Data extracted from a collection:
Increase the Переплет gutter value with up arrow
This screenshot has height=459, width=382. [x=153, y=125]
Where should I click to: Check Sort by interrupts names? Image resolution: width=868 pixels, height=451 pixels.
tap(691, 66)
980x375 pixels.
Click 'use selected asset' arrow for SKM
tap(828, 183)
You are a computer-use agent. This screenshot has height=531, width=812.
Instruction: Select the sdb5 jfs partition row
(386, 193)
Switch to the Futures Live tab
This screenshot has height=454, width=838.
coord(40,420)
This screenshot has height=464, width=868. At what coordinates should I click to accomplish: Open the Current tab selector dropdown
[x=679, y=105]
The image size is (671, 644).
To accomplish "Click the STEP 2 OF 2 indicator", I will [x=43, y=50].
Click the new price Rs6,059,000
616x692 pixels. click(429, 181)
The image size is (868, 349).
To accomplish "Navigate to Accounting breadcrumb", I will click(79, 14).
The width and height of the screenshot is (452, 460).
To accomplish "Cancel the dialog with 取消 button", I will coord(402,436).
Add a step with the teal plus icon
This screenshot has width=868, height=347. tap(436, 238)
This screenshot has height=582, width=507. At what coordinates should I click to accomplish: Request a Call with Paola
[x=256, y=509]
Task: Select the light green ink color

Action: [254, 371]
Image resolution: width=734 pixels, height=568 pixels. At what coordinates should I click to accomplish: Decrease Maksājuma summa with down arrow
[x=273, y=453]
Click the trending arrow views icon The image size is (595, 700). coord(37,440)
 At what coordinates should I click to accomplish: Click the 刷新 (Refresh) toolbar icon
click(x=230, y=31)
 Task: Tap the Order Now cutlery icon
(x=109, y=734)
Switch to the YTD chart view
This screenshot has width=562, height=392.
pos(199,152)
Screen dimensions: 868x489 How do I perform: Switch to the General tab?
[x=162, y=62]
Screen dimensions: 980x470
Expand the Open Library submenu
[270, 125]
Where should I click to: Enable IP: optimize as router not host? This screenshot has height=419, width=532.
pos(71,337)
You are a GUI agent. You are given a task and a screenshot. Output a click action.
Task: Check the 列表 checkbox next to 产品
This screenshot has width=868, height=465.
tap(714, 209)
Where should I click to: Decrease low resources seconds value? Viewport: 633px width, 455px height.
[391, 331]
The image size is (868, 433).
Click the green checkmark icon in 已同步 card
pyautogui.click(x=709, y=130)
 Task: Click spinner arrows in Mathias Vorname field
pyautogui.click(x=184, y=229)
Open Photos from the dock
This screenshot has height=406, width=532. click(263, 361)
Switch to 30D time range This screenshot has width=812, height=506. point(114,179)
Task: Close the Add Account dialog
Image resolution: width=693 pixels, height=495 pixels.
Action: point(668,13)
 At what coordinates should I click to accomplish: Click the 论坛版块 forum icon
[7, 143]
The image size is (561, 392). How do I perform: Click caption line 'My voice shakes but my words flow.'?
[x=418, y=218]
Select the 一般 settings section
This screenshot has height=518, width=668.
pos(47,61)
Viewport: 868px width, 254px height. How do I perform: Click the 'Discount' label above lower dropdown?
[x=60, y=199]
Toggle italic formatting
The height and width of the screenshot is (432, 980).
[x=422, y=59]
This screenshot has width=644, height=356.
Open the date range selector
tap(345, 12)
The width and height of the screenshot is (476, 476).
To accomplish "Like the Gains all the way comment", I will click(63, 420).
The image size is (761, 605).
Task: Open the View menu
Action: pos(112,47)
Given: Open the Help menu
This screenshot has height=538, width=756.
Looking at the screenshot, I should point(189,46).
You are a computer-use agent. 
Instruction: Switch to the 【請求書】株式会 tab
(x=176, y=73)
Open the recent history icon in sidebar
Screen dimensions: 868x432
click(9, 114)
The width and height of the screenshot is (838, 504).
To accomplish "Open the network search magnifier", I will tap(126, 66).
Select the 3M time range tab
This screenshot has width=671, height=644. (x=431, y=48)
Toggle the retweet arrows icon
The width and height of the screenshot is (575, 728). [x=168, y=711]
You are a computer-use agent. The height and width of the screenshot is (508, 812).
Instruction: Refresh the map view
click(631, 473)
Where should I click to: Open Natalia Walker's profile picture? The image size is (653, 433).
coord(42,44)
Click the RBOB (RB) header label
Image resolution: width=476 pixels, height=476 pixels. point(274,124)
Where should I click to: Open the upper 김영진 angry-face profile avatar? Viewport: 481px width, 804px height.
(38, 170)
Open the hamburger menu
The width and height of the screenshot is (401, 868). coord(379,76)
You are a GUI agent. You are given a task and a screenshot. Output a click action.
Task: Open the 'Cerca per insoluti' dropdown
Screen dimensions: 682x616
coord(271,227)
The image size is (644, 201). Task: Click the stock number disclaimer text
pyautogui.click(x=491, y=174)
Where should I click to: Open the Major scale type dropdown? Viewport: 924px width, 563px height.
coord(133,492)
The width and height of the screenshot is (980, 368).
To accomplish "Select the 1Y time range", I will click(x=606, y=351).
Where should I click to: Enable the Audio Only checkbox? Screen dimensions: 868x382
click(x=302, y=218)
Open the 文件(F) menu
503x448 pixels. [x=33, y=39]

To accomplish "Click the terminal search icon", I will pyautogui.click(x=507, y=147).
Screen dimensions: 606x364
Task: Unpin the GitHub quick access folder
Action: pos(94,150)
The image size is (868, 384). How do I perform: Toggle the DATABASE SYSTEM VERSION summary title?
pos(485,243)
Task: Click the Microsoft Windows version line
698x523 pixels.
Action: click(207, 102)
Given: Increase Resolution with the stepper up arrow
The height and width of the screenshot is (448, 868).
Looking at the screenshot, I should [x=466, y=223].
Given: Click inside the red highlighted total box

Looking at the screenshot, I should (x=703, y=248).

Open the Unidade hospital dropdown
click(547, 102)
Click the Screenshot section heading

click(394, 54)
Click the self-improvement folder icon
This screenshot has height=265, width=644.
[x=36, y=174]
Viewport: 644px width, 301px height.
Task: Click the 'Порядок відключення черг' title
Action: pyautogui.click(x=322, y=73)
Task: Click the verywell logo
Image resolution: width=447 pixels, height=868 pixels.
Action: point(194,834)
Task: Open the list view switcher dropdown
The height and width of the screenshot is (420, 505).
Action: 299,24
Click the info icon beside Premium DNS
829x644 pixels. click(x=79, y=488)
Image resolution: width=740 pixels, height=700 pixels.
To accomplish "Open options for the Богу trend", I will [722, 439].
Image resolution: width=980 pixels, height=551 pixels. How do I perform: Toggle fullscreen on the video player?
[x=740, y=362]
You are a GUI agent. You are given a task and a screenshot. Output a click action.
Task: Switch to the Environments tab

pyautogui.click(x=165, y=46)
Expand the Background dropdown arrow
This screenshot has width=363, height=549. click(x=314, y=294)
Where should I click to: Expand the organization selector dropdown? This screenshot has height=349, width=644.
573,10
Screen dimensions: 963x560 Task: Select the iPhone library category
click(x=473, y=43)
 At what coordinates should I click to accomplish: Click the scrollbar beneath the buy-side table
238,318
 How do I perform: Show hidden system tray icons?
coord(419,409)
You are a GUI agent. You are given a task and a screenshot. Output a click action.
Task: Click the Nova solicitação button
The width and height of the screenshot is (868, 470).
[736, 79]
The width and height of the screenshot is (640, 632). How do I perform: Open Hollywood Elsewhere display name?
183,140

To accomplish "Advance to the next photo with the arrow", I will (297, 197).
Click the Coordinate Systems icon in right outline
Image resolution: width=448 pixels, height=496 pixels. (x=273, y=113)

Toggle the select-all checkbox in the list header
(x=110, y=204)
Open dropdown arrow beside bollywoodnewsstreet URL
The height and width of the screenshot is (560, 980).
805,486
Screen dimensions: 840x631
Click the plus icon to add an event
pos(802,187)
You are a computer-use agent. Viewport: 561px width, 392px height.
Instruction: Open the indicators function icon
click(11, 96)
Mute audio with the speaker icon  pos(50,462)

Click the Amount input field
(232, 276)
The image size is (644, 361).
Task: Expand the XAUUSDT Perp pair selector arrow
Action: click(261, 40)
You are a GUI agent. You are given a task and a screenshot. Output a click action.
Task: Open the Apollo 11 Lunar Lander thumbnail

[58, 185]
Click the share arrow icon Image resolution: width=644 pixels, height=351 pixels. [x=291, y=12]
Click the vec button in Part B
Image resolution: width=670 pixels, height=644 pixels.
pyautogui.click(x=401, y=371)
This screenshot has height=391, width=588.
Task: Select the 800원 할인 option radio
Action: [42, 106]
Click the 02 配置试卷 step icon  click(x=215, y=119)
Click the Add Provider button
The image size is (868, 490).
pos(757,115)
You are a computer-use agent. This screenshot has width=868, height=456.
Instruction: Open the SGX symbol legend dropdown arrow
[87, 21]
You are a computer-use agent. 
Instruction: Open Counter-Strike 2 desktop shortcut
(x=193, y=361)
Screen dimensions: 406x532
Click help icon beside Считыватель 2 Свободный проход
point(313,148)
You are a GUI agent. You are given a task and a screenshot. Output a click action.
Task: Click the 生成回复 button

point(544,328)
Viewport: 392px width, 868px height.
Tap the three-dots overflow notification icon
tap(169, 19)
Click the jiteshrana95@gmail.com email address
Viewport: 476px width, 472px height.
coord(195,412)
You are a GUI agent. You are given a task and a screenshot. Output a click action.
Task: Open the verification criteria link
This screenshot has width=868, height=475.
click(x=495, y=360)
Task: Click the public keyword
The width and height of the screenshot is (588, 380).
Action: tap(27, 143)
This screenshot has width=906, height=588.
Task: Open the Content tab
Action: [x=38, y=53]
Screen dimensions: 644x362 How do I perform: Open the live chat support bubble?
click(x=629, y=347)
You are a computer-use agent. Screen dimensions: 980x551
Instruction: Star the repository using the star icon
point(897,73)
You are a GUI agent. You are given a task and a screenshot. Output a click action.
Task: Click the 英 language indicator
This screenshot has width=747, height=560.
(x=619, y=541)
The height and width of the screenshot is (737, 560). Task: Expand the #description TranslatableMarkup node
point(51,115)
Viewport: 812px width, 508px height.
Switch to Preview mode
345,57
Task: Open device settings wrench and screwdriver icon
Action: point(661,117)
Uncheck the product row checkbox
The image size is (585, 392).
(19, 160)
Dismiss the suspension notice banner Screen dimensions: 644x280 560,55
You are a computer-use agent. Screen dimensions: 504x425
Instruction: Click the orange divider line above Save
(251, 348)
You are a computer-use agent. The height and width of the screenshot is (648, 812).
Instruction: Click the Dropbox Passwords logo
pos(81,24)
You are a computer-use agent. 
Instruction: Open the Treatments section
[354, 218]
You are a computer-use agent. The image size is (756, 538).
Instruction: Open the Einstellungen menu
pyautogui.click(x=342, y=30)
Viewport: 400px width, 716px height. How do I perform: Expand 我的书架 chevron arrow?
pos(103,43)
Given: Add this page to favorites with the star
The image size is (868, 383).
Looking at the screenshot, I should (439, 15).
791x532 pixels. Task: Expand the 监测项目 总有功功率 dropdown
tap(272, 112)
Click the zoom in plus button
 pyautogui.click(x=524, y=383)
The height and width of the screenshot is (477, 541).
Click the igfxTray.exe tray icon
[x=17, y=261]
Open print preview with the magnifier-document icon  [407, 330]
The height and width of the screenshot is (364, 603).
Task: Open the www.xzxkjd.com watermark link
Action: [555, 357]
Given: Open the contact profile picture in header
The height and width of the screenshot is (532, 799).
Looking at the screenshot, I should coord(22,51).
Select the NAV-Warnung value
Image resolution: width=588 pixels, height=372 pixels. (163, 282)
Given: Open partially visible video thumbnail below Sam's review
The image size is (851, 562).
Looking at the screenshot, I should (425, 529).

Exercise requirements: Using the data above, tally each line in which "dialog" appears and give the number with no other words.

Your response: 2